__What is required__.
Reproduce word for word the part of the passage on the Park Theater that runs from "The new Park" up to and including "is certainly uninviting.".

The new Park Theater was looked upon as a magnificent playhouse in its
day, and it is a pity that Mr. White, writing about it when it was a
quarter of a century old, should have helped to spread the erroneous
notion that it was quite unworthy of so elegant a form of entertainment
as Garcia brought into it. It remained a fashionable house through all
its career or at least for a long time after it gave refuge to the
Italian muse, though it may not have been able to hold one of its
candles to the first house built especially to house that muse eight
years later. The barrel hoop of the first New York theater gave way
to "three chandeliers and patent oil lamps, the chandeliers having
thirty-five lights each." Mr. White's description of this house after it
had seen about a quarter of a century's service is certainly uninviting.

__Supplied information__.
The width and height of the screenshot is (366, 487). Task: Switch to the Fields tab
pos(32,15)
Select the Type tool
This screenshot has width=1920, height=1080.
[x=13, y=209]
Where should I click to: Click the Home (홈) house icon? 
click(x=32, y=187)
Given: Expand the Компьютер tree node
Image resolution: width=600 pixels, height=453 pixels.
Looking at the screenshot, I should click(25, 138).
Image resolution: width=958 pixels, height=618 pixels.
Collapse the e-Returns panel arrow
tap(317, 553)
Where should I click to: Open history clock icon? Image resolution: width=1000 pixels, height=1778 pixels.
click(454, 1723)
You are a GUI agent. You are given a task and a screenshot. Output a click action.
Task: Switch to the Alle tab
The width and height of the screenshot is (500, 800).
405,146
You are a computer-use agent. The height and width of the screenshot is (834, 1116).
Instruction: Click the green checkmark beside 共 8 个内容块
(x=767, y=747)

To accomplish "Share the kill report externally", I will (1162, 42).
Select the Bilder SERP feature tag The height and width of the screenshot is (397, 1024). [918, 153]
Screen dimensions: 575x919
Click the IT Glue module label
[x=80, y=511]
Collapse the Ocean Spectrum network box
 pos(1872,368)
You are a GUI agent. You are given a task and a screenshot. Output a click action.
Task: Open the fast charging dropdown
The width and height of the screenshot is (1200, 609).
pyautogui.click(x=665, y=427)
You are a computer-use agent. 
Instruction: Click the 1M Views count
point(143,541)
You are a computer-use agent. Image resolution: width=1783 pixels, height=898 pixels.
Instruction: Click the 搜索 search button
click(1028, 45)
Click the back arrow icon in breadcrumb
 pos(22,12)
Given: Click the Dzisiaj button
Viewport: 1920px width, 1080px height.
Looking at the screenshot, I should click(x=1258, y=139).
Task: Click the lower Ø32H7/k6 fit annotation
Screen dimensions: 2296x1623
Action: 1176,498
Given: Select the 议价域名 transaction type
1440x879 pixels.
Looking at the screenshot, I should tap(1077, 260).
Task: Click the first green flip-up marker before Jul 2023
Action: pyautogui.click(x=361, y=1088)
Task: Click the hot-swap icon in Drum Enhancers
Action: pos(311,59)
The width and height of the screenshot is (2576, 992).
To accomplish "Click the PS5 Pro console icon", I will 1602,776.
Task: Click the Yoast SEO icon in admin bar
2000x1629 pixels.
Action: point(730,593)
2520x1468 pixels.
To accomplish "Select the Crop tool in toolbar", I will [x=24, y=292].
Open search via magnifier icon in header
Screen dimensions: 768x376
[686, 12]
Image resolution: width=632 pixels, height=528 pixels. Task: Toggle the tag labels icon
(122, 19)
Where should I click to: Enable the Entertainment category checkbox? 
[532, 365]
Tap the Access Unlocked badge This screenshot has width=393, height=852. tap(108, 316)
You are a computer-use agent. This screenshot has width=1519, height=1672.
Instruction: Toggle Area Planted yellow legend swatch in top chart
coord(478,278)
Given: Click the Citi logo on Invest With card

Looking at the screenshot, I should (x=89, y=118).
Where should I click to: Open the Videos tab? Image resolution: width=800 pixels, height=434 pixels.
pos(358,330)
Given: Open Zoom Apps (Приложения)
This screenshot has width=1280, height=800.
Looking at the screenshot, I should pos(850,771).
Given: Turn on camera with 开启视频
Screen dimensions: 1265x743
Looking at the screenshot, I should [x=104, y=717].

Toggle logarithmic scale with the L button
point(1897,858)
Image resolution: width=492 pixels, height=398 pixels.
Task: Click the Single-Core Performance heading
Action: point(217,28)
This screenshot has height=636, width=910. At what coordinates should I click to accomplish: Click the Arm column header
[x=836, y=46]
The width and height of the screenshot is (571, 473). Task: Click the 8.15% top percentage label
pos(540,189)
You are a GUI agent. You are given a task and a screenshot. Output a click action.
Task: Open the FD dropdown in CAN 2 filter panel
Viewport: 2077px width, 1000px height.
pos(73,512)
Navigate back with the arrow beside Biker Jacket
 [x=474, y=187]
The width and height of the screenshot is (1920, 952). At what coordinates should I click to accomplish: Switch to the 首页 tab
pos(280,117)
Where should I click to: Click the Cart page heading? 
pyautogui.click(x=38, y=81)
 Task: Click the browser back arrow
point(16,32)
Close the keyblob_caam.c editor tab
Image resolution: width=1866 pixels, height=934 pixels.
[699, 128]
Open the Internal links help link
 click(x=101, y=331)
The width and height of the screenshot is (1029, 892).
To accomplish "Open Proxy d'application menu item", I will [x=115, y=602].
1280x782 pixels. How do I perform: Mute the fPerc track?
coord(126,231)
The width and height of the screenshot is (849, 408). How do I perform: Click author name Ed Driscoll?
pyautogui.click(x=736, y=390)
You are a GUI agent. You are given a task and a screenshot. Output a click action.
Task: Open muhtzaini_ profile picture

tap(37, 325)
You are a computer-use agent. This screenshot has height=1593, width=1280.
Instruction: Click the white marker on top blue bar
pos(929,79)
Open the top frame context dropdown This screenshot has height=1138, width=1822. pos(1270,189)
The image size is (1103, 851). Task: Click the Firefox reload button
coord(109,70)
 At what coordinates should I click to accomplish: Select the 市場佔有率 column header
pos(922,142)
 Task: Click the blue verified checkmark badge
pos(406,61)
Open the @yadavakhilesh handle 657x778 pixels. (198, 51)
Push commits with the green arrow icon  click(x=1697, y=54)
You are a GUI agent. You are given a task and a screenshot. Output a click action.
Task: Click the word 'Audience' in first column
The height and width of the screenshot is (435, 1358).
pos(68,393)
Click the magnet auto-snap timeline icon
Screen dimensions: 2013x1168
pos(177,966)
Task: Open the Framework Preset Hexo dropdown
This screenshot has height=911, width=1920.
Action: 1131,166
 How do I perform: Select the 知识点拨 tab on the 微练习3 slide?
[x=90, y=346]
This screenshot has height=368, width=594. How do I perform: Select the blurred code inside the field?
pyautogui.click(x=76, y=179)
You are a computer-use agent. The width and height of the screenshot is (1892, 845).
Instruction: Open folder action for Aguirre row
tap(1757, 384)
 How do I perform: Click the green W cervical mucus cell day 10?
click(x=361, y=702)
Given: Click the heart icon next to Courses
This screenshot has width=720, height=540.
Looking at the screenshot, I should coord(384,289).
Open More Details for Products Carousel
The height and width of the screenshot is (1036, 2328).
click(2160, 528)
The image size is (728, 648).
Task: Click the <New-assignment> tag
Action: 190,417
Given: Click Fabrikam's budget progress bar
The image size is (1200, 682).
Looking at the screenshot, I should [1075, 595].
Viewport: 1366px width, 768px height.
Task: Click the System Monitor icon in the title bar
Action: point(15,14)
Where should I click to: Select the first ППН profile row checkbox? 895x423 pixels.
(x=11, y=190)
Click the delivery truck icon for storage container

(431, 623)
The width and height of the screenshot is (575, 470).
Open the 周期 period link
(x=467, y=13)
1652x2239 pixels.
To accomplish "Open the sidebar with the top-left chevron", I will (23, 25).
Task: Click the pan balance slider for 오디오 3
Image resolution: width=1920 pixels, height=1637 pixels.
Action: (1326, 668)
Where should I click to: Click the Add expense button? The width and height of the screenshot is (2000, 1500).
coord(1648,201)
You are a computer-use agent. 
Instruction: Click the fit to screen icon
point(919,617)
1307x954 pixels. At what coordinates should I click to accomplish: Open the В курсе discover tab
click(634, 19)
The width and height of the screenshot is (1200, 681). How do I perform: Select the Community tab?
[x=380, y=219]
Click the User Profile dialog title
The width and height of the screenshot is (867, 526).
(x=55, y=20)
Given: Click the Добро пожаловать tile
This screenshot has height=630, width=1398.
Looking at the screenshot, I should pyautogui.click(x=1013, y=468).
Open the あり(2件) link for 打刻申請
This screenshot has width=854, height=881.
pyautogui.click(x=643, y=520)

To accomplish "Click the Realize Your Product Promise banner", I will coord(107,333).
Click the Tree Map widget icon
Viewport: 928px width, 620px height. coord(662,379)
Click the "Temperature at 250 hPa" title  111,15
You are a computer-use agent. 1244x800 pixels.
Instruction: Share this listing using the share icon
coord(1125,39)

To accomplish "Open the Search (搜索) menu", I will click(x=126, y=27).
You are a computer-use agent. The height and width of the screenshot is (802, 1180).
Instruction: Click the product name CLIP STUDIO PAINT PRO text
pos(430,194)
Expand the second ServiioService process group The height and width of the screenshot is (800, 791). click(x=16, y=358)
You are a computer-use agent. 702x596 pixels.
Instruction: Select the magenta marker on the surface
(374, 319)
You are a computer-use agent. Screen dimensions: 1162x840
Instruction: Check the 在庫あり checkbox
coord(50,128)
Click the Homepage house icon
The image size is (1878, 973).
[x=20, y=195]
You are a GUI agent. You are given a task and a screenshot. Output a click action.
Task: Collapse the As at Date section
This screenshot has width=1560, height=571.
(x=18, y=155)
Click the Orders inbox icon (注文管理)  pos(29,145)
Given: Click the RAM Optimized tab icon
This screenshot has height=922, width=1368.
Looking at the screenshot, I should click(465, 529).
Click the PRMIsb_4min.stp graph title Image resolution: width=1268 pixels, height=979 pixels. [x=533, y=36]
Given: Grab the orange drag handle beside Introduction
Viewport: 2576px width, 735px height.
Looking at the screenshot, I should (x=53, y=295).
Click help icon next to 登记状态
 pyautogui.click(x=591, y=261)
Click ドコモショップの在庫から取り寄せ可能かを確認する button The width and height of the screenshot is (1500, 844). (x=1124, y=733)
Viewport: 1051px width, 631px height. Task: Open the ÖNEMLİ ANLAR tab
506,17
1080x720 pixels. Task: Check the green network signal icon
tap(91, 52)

__Worked answer__.
The new Park Theater was looked upon as a magnificent playhouse in its
day, and it is a pity that Mr. White, writing about it when it was a
quarter of a century old, should have helped to spread the erroneous
notion that it was quite unworthy of so elegant a form of entertainment
as Garcia brought into it. It remained a fashionable house through all
its career or at least for a long time after it gave refuge to the
Italian muse, though it may not have been able to hold one of its
candles to the first house built especially to house that muse eight
years later. The barrel hoop of the first New York theater gave way
to "three chandeliers and patent oil lamps, the chandeliers having
thirty-five lights each." Mr. White's description of this house after it
had seen about a quarter of a century's service is certainly uninviting.